▸ **Dataset records**:
##############################
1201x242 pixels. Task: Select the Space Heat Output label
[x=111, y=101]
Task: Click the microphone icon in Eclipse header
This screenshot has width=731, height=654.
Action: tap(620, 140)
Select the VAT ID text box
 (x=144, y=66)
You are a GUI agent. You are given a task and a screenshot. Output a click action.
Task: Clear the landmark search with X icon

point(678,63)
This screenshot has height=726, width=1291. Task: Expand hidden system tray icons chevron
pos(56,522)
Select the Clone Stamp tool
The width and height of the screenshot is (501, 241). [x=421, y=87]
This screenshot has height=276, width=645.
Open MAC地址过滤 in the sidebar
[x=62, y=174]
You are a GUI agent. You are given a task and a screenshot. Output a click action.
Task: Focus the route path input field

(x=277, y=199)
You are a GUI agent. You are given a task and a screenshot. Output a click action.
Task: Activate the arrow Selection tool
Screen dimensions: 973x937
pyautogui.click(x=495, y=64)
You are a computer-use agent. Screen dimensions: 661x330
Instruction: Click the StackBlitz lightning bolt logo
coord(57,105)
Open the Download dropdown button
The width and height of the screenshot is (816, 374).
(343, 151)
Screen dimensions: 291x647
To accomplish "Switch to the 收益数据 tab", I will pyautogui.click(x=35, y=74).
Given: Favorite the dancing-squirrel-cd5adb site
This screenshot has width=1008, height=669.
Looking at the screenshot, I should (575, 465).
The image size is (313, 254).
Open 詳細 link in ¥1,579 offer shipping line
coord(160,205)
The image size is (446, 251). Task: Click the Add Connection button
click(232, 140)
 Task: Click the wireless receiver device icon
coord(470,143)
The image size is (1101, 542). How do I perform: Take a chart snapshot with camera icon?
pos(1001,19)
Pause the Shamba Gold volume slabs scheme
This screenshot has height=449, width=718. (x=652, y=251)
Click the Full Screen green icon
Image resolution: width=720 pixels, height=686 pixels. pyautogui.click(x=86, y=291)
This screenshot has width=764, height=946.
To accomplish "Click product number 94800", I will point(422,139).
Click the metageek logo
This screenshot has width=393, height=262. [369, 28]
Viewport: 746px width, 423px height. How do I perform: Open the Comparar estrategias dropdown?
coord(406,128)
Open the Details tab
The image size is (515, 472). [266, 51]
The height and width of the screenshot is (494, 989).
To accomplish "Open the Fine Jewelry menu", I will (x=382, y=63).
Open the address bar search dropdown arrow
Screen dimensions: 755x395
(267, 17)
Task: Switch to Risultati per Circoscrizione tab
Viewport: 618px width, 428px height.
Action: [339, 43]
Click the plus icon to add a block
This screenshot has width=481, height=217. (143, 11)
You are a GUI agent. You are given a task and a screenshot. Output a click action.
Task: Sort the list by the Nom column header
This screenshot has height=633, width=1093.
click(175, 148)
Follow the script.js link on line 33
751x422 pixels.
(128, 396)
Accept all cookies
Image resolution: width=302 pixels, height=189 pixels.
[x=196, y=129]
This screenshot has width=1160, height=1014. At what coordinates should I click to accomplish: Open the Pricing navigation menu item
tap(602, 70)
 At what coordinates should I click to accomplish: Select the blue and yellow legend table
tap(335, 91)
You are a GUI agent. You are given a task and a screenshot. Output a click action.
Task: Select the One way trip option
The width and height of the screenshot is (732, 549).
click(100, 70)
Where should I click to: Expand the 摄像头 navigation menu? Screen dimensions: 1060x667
##############################
▸ **What you are asked to do**: The answer should be all the entries, restated with no word changed.

▸ **Exercise solution**:
1201x242 pixels. Task: Select the Space Heat Output label
[x=111, y=101]
Task: Click the microphone icon in Eclipse header
This screenshot has width=731, height=654.
Action: tap(620, 140)
Select the VAT ID text box
 (x=144, y=66)
You are a GUI agent. You are given a task and a screenshot. Output a click action.
Task: Clear the landmark search with X icon

point(678,63)
This screenshot has height=726, width=1291. Task: Expand hidden system tray icons chevron
pos(56,522)
Select the Clone Stamp tool
The width and height of the screenshot is (501, 241). [x=421, y=87]
This screenshot has height=276, width=645.
Open MAC地址过滤 in the sidebar
[x=62, y=174]
You are a GUI agent. You are given a task and a screenshot. Output a click action.
Task: Focus the route path input field

(x=277, y=199)
You are a GUI agent. You are given a task and a screenshot. Output a click action.
Task: Activate the arrow Selection tool
Screen dimensions: 973x937
pyautogui.click(x=495, y=64)
You are a computer-use agent. Screen dimensions: 661x330
Instruction: Click the StackBlitz lightning bolt logo
coord(57,105)
Open the Download dropdown button
The width and height of the screenshot is (816, 374).
(343, 151)
Screen dimensions: 291x647
To accomplish "Switch to the 收益数据 tab", I will pyautogui.click(x=35, y=74).
Given: Favorite the dancing-squirrel-cd5adb site
This screenshot has width=1008, height=669.
Looking at the screenshot, I should (575, 465).
The image size is (313, 254).
Open 詳細 link in ¥1,579 offer shipping line
coord(160,205)
The image size is (446, 251). Task: Click the Add Connection button
click(232, 140)
 Task: Click the wireless receiver device icon
coord(470,143)
The image size is (1101, 542). How do I perform: Take a chart snapshot with camera icon?
pos(1001,19)
Pause the Shamba Gold volume slabs scheme
This screenshot has height=449, width=718. (x=652, y=251)
Click the Full Screen green icon
Image resolution: width=720 pixels, height=686 pixels. pyautogui.click(x=86, y=291)
This screenshot has width=764, height=946.
To accomplish "Click product number 94800", I will point(422,139).
Click the metageek logo
This screenshot has width=393, height=262. [369, 28]
Viewport: 746px width, 423px height. How do I perform: Open the Comparar estrategias dropdown?
coord(406,128)
Open the Details tab
The image size is (515, 472). [266, 51]
The height and width of the screenshot is (494, 989).
To accomplish "Open the Fine Jewelry menu", I will (x=382, y=63).
Open the address bar search dropdown arrow
Screen dimensions: 755x395
(267, 17)
Task: Switch to Risultati per Circoscrizione tab
Viewport: 618px width, 428px height.
Action: [339, 43]
Click the plus icon to add a block
This screenshot has width=481, height=217. (143, 11)
You are a GUI agent. You are given a task and a screenshot. Output a click action.
Task: Sort the list by the Nom column header
This screenshot has height=633, width=1093.
click(175, 148)
Follow the script.js link on line 33
751x422 pixels.
(128, 396)
Accept all cookies
Image resolution: width=302 pixels, height=189 pixels.
[x=196, y=129]
This screenshot has width=1160, height=1014. At what coordinates should I click to accomplish: Open the Pricing navigation menu item
tap(602, 70)
 At what coordinates should I click to accomplish: Select the blue and yellow legend table
tap(335, 91)
You are a GUI agent. You are given a task and a screenshot. Output a click action.
Task: Select the One way trip option
The width and height of the screenshot is (732, 549).
click(100, 70)
Where should I click to: Expand the 摄像头 navigation menu? Screen dimensions: 1060x667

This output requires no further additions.